The history of the CPA is relatively new, as described in another page.
Why was the CPA requirement introduced? Japanese companies often offer corporate pension plans to their employees to provide financial support for their lives after retirement.
These corporate pension plans have a long time horizon of their life. Thus, statutory requirements, including these of the Defined Benefit Corporate Pension Act, are adopted that the participants’ benefits should be secured based on sound management of a corporate pension plan by funding enough assets systematically to provide pensions or lump-sum.
To achieve this, professionals were needed who could evaluate plans’ funding conditions on a continuing basis, and give them appropriate advice, and design pension plans that meet the needs of companies, while also being familiar with the statutory requirements related to pension plans and having actuarial expertise. This is why the CPA requirement and its certification were introduced.
2. Professional Services of Certified Pension Actuary
The legislative work of CPAs is to provide the verification to the statutory forms relating to actuarial matters that Employees’ Pension Funds, National Pension Funds or Defined Benefit Corporate Pension Plans must submit to the Minister of Health, Labor and Welfare, by the judgement if enough contributions are set for future benefit payments based on the appropriate pension actuarial principles. In addition, the regulation requires each Employees’ Pension Fund to appoint a specific CPA, who not only perform the legislative works above , but also assesses the funded status quarterly, and gives advices on the funding management on a continuous basis.
As such, the original scope of work of CPAs was limited to funding issues as what is called “a pilot of pension plan” or “a home doctor of pension plan.” However, as social and economic environments have changed, their roles have been diversifying.

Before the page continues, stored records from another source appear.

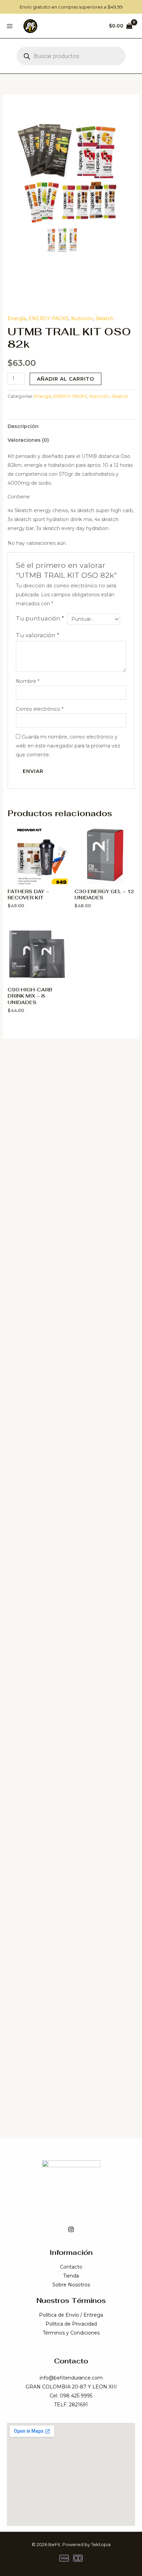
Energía (17, 318)
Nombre (27, 681)
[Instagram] (71, 2229)
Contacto (71, 2267)
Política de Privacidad (71, 2324)
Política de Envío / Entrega (71, 2315)
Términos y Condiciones (71, 2333)
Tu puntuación (40, 618)
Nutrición (82, 318)
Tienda (71, 2276)
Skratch (104, 318)
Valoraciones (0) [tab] (28, 440)
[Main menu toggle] (10, 26)
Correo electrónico (39, 709)
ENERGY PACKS (49, 318)
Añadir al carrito (65, 379)
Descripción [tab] (23, 426)
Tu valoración (37, 635)
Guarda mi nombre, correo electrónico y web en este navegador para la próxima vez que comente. (68, 746)
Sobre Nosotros (71, 2285)
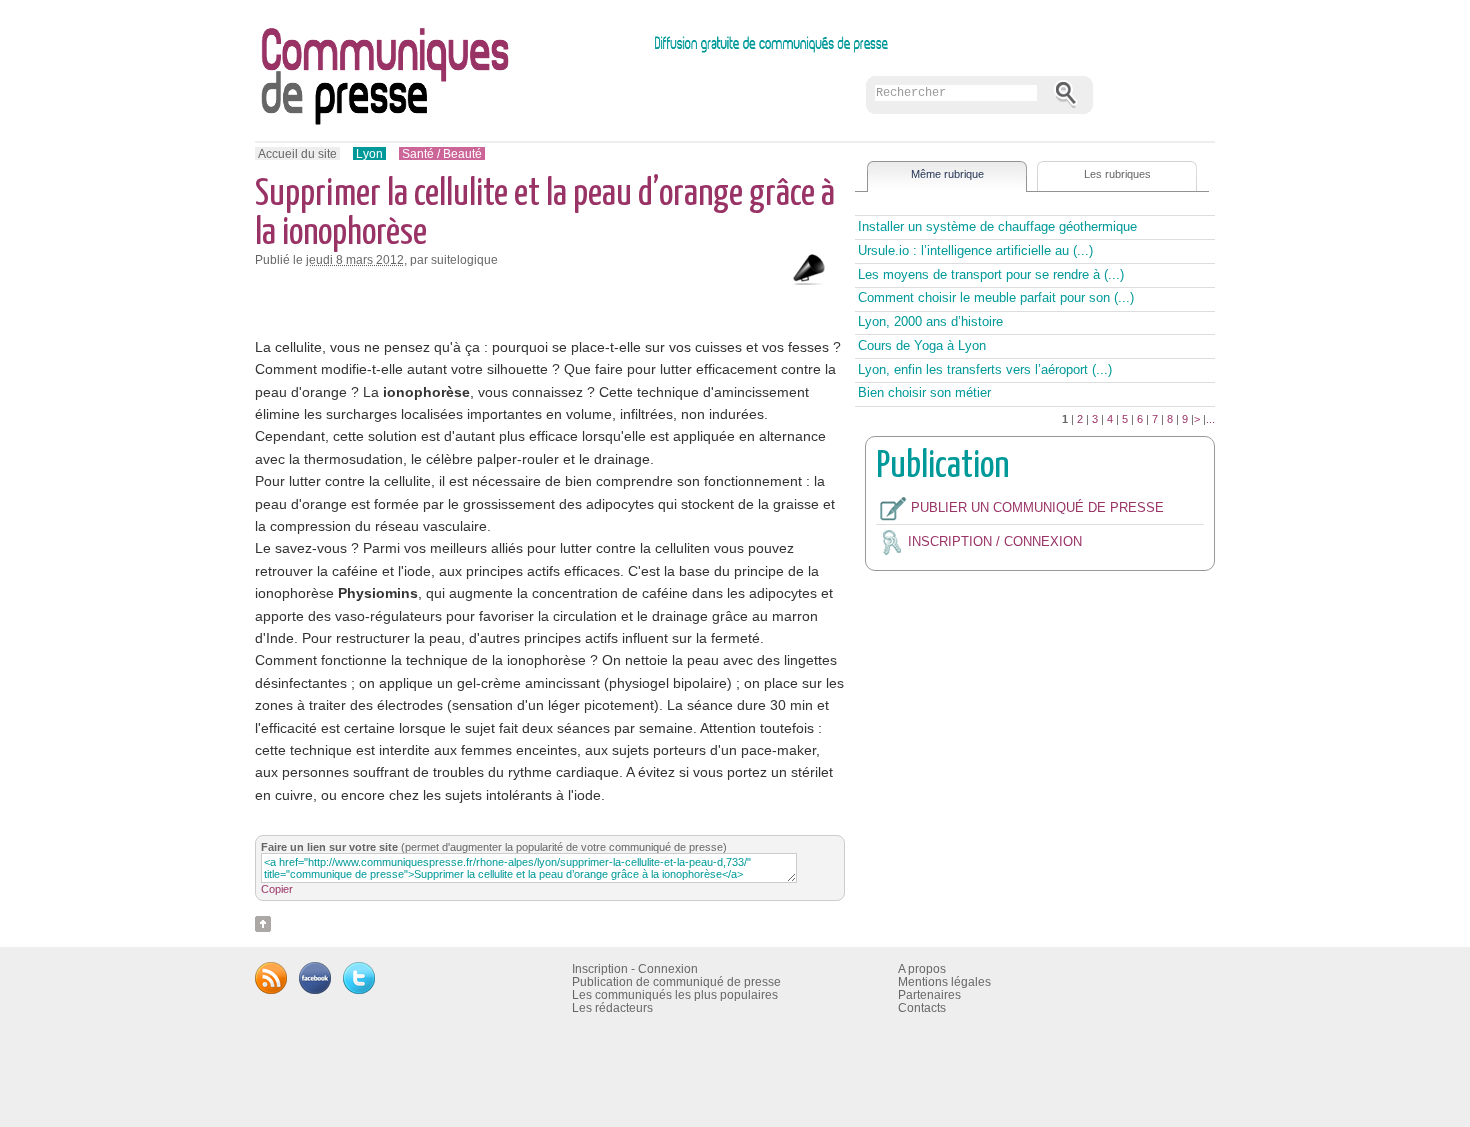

The scope of work of CPAs is expanding, specifically, due to the increase in services that need actuarial expertise, such as calculation and review of Retirement Benefit Obligations (PBO alternative) under the “Accounting Standards for Retirement Benefits” that was introduced in April 2000, consulting services of design of HR system in terms of lump sum benefit and pension plans or comprehensive risk management of liability and assets under pension plans (ALM, LDI).
3. Activity Fields of Certified Pension Actuary
Due to the diversification of the professional services provided by the CPAs the scope of their activities has expanded from trust banks and life insurance companies to non-life insurance companies, commercial banks, securities companies, consulting firms, and audit firms. The broadness of CPAs’ activities beyond the financial industry reflects the growth of business needs for their actuarial expertise, in particular, probability and statistics.
4. Future Outlook
Due to expectations of the further declining birth and aging population in Japan, the corporate pension plans seem to have more important roles to provide benefit being supplemental to the social benefits as financial support to people lives.
Also, due to the economic globalization, since disclosing financial reports in accordance with International Financial Reporting Standards (IFRS) was authorized in Japan, number of listed companies in the Tokyo Stock Exchange which adopt IFRS has been increasing.
So, CPAs not only work as “a pilot of pension plan” or “a home doctor of pension plan”, but also should have a mission to contribute to society in wider fields as professionals who utilize actuarial expertise at most.